Fig. 1. Proporzione successo/ insuccesso BHFI all’Osp. Regionale Valle d’Aosta 2010-14

Non vogliamo con ciò dire che sia l’analgesia a provocare il disturbo di bonding che questi dati evidenziano: con tutta probabilità l’analgesia è solo il marker di una difficoltà (psicologica o materiale) della nascita . Comunque la risposta a eventuali problemi, non è non fare l’analgesia, ma sostenere adeguatamente la diade nel peripartum. Per operatori che agiscano all’interno di un Dipartimento materno-infantile, diventa comunque difficile prescindere da queste strategie di promozione di salute.

In questo quadro articolato, per noi anestesisti italiani in questa fase la situazione è alquanto problematica.
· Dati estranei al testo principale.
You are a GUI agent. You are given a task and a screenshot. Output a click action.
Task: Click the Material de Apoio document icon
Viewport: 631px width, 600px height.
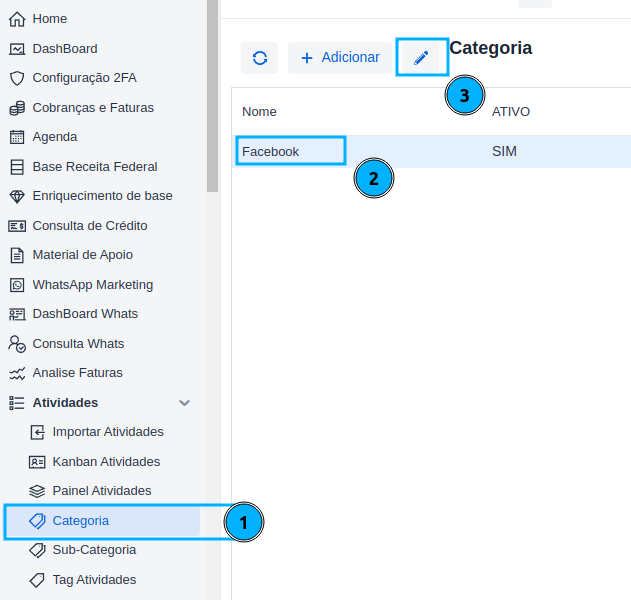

• Da un lato, e giustamente, premiamo per l’introduzione del diritto della donna a vedere soddisfatta la sua eventuale richiesta di analgesia (e ciò non può avvenire “a costo zero”, pena una finzione);

• dall’altro, se lavoriamo all’interno di Dipartimenti materno-Infantili che operano per la promozione della salute secondo le direttive WHO/UNICEF/AAP, non possiamo che porre un freno alla diffusione incontrollata di tale pratica.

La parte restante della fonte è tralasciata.